■ PASSAGE TO READ
Mutational and bioinformatic analyses of palI provide evidence that, as suggested by Li and Mitchell (27) for Rim9p, the N-terminal hydrophobic region of the protein is a signal peptide and therefore that PalI and Rim9p are 3-TMD proteins with their N termini located in the lumens of the endoplasmic reticulum (ER). We show that PalI/Rim9p family members contain, within the N-terminal region preceding the first TMD, a diagnostic sequence motif comprising three Gly and one Cys invariant residues. Single-residue substitutions of Gly44 (this work) and Gly47 (10) within this motif lead to loss of function. We show that Gly47Asp results in the missorting of PalI-GFP to endosome-like compartments and into the multivesicular body pathway/vacuole (Fig. 3) and leads to reduced fusion protein levels (Fig. 2). The role of the PalI Gly-Cys-containing motif is currently unknown, but we note that in the glycophorin A dimer, Gly residues in the context of a hydrophobic α-helix facilitate van der Waals interactions involving side chain and backbone atoms in the α-helical element that mediates homodimerization (29). While glycophorin A homodimerization occurs within the lipid membrane, whereas the Gly-Cys motif is predicted to be in the ER lumen, we speculate that the invariant Cys residue within the motif might cooperate in PalI dimerization by forming a disulfide bond within the highly oxidizing environment of the ER. The hypothetical lack of assembly of a PalI homodimer in the Gly47Asp mutant might expose to the lipid bilayer relatively hydrophilic residues that would normally be masked by intramolecular interactions in the quaternary structure. Exposure of polar residues within a TMD leads to transmembrane protein ubiquitination and subsequent biosynthetic sorting into the multivesicular body pathway (20, 41), which would explain the endosomal/vacuolar localization of mutant Gly47Asp PalI-GFP. However, we have not determined if PalI^G47D-GFP reaches endosomes following a biosynthetic pathway from the Golgi complex or whether it reaches the plasma membrane and is missorted to these compartments due to abnormally increased endocytosis. To distinguish these possibilities, conditional mutations preventing endocytic internalization would be required, as this process appears to be essential in A. nidulans (our unpublished data).

PalI might stoichiometrically assist the plasma membrane localization of PalH in several ways. One possibility is that PalI assists the hypothetical oligomerization of the 7-TMD receptor that has been suggested for Rim21p/Dfg16 (5), such that overexpressed misfolded/monomeric PalH is inappropriately sorted to endosomal/Golgi compartments. A second possibility is that PalI might escort PalH along the secretory pathway, helping to sort it into vesicle carriers exiting the ER and/or the Golgi complex. A third possibility is that PalH has an intrinsic tendency to segregate into membrane domains where endocytic internalization is strongly favored and PalI acts by preventing its excessive endocytosis. Future research will address these possibilities by colocalization studies of PalH-GFP and monomeric red fluorescent protein-tagged markers of these membrane compartments.

Finally, we note that the overexpression of PalH only partially suppresses the requirement for PalI, as determined with less sensitive diagnostic tests of pH regulation based on molybdate sensitivity or extracellular phosphatase staining (see references 38 and 50). Therefore, assisting the plasma membrane localization of PalH is possibly not the only role that PalI plays in pH signaling.

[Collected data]
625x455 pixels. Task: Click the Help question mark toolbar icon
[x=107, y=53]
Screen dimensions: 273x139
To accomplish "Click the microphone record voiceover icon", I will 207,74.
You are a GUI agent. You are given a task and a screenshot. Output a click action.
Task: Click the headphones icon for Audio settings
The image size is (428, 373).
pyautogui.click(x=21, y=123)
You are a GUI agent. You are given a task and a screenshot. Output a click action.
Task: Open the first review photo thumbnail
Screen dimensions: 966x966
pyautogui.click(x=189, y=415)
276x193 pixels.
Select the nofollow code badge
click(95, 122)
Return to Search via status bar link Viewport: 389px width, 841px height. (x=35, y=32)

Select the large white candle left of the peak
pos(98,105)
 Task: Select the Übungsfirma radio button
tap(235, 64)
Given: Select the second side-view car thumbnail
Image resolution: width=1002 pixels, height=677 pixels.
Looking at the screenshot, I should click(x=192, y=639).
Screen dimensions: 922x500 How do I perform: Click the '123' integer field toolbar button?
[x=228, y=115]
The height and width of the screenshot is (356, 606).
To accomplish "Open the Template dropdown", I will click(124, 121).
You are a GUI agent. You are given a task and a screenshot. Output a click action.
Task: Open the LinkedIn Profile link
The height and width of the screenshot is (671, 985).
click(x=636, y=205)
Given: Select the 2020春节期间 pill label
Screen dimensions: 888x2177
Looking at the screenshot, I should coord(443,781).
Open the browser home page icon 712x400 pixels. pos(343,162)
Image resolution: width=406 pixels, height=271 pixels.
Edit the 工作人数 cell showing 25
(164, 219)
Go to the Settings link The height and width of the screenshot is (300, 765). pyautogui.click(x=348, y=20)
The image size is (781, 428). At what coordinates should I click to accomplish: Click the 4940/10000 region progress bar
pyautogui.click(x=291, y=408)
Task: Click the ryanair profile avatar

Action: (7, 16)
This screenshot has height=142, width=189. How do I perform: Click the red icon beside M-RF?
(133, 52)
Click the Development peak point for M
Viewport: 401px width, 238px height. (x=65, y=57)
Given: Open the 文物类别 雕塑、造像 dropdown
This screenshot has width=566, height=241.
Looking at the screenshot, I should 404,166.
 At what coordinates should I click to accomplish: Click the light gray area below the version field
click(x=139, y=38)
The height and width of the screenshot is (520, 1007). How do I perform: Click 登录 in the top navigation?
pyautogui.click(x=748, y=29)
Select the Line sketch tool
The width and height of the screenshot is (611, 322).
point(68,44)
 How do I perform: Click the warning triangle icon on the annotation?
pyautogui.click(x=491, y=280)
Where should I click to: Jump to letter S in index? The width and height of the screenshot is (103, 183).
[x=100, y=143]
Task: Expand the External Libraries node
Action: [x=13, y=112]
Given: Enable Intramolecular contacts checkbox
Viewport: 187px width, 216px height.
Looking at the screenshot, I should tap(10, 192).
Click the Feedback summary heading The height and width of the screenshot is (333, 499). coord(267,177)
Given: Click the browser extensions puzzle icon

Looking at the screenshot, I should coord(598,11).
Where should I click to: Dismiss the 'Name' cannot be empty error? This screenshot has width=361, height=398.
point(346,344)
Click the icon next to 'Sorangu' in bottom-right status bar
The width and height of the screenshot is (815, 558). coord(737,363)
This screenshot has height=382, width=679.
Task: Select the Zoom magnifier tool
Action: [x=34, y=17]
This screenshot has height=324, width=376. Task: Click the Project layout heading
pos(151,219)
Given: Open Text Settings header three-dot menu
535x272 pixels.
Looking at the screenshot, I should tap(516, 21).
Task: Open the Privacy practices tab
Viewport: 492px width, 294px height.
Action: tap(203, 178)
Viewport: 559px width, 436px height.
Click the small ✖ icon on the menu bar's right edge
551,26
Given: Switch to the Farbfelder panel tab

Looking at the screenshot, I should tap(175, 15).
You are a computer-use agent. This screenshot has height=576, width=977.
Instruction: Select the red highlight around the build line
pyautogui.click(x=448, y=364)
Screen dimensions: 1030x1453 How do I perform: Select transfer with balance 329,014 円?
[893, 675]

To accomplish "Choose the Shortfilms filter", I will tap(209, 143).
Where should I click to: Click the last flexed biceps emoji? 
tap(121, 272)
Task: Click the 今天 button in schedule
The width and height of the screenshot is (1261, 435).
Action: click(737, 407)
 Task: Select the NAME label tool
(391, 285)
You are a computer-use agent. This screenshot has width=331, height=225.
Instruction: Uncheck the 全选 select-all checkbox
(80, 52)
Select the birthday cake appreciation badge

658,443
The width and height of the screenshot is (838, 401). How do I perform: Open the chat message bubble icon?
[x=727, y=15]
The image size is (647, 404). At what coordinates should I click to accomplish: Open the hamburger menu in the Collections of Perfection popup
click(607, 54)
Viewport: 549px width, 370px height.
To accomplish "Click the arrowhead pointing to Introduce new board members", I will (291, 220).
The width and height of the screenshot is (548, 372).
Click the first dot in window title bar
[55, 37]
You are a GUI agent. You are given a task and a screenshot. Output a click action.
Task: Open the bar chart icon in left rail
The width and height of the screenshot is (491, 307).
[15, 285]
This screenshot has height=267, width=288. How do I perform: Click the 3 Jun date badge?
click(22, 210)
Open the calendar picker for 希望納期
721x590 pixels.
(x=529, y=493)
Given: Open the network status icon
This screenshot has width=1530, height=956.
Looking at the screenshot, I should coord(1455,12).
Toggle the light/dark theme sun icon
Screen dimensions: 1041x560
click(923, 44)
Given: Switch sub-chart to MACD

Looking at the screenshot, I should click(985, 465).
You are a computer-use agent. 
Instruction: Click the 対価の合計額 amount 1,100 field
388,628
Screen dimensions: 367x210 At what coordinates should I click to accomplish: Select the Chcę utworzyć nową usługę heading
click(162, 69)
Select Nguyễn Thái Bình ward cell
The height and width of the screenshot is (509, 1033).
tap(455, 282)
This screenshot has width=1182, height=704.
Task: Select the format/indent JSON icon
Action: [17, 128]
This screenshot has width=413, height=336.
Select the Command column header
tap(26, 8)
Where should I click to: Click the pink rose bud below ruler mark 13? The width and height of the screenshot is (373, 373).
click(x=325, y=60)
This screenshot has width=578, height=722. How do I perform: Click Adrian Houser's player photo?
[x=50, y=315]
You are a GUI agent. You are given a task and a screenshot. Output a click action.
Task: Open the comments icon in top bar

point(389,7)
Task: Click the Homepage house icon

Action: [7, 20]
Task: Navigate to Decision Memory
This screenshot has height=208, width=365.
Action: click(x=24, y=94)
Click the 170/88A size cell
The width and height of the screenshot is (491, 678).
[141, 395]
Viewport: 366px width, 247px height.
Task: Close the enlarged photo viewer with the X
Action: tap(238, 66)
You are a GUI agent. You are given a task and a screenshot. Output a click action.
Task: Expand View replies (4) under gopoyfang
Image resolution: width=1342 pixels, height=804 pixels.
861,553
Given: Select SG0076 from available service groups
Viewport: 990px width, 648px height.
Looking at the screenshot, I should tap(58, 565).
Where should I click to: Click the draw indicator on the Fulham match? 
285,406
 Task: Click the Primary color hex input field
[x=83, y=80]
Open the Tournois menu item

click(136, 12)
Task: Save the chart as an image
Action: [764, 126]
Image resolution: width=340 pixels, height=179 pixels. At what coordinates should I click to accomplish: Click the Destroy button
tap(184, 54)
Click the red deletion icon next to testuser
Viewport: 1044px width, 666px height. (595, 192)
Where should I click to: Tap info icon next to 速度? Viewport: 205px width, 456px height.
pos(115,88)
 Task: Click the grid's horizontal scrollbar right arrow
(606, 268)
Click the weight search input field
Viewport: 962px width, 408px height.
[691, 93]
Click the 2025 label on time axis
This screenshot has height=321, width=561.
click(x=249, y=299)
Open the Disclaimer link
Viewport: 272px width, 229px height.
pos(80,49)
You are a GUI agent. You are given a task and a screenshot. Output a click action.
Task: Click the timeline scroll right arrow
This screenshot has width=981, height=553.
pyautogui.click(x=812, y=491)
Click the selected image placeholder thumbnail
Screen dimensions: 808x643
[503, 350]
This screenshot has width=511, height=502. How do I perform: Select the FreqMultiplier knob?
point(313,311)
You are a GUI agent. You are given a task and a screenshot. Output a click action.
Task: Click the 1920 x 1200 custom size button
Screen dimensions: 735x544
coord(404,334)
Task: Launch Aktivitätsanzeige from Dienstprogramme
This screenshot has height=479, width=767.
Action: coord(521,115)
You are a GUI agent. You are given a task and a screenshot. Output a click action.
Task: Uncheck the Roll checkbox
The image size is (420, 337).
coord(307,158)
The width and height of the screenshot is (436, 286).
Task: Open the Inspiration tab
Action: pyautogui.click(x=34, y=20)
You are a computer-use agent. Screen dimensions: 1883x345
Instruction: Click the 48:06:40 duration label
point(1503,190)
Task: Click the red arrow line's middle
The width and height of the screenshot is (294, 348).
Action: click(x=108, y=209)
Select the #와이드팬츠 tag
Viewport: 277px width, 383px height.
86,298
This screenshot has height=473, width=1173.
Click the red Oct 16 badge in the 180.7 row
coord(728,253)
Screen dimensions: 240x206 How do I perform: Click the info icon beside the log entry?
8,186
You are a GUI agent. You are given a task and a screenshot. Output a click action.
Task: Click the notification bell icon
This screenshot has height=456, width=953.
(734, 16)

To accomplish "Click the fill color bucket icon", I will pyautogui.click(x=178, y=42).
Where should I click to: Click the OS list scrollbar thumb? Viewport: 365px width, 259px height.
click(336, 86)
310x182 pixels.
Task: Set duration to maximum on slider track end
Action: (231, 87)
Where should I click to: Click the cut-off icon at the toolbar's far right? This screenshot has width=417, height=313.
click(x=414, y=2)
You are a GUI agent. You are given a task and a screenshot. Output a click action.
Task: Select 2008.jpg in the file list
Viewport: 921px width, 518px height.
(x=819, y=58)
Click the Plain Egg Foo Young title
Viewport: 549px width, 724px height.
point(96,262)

■ TASK DETAILS
In the PalI passage, which invariant residues make up the diagnostic sequence motif found in PalI/Rim9p family members?

■ TASK ANSWER
Three Gly residues and one Cys residue.